:: REQUIRED WORK ::
When checking the entries below, count every line with the word "Nutzungsbedingungen", then give only that number.

:: AVAILABLE DATA ::
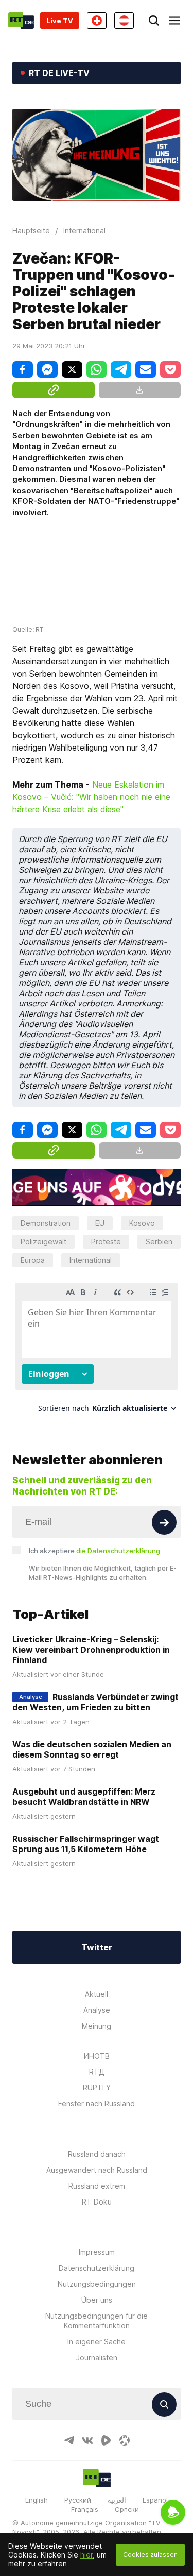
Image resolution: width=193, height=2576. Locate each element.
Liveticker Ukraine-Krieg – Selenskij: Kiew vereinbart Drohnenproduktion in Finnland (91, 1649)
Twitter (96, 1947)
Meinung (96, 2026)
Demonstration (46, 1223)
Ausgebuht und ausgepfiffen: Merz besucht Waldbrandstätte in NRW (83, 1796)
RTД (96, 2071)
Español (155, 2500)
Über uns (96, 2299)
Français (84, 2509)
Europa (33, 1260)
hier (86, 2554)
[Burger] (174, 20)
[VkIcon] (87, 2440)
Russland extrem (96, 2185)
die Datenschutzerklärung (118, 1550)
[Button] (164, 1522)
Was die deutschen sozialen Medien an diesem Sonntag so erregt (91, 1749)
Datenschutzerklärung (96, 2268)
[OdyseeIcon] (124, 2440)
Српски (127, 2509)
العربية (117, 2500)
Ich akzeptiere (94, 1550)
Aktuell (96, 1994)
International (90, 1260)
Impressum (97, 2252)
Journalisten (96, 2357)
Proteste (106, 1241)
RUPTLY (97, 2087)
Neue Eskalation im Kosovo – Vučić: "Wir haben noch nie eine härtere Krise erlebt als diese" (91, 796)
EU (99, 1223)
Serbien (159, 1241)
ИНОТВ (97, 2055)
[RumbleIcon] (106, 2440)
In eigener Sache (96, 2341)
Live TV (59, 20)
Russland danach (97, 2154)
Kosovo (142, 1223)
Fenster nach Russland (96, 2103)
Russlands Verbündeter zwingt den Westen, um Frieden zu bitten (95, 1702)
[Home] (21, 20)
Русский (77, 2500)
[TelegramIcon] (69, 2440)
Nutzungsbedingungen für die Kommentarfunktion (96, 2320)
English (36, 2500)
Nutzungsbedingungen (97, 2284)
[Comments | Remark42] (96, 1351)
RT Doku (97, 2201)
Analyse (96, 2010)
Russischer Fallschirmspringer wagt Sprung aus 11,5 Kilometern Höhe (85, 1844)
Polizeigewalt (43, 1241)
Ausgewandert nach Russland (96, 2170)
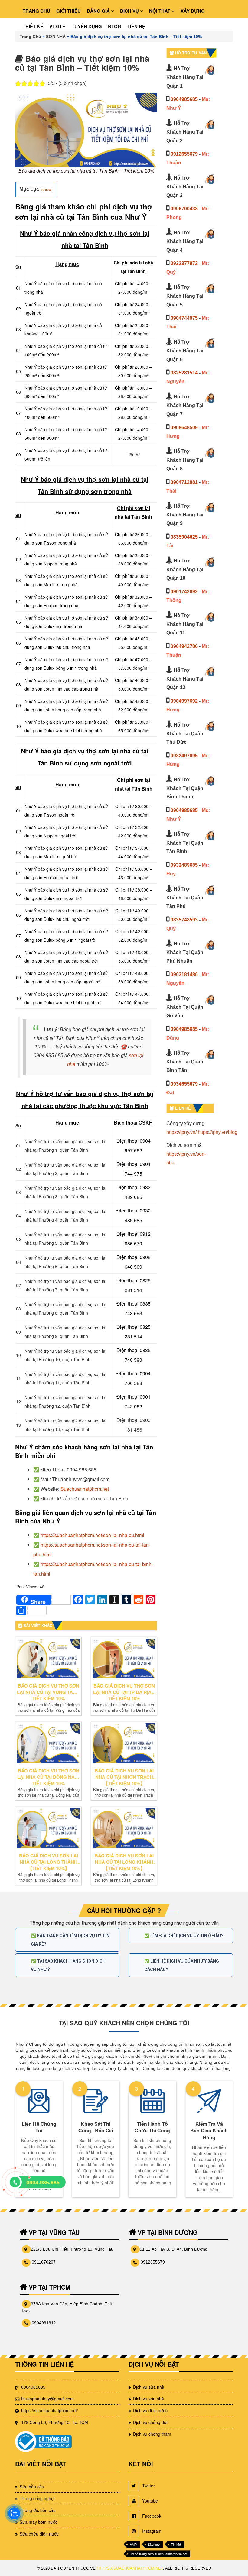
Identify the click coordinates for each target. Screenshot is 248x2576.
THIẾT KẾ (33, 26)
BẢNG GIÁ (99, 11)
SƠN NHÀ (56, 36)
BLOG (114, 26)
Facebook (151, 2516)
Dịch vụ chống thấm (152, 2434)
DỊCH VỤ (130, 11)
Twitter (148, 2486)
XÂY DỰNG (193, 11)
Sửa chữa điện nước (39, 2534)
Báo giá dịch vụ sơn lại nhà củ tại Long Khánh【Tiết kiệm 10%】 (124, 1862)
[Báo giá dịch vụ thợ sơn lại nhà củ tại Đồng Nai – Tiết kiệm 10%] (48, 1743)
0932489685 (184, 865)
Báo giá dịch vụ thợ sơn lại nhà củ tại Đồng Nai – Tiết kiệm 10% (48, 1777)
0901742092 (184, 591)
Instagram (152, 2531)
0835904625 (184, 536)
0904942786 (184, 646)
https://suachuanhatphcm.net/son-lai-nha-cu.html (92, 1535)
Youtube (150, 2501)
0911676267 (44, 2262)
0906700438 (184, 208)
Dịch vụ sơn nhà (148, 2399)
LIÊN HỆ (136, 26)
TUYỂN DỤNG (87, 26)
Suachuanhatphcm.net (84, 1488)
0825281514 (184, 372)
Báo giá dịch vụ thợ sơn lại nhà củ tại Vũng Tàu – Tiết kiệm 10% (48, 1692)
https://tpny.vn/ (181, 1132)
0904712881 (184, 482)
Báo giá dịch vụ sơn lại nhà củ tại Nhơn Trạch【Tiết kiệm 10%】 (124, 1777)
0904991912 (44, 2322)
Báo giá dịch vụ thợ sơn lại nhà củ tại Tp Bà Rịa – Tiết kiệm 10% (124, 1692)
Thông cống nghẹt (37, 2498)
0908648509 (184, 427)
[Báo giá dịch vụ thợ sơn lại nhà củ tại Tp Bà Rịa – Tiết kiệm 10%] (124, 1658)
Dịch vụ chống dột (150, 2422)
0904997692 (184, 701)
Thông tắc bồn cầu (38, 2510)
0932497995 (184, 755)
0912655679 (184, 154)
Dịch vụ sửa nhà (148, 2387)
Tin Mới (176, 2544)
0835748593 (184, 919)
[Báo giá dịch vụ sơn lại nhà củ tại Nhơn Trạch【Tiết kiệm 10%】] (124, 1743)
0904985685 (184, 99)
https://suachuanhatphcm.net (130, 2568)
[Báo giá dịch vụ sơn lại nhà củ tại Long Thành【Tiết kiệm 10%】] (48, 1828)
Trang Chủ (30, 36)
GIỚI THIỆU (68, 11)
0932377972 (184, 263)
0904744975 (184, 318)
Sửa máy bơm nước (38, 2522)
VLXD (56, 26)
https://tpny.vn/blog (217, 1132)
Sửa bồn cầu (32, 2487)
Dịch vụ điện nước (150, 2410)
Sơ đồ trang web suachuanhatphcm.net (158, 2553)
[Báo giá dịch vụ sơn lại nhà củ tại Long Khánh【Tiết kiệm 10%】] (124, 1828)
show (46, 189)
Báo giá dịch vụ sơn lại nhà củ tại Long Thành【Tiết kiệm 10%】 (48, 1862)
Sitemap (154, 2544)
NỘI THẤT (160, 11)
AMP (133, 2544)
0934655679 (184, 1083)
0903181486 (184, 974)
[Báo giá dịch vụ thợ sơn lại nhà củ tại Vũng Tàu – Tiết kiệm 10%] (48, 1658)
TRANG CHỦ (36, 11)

:: WRITTEN ANSWER ::
2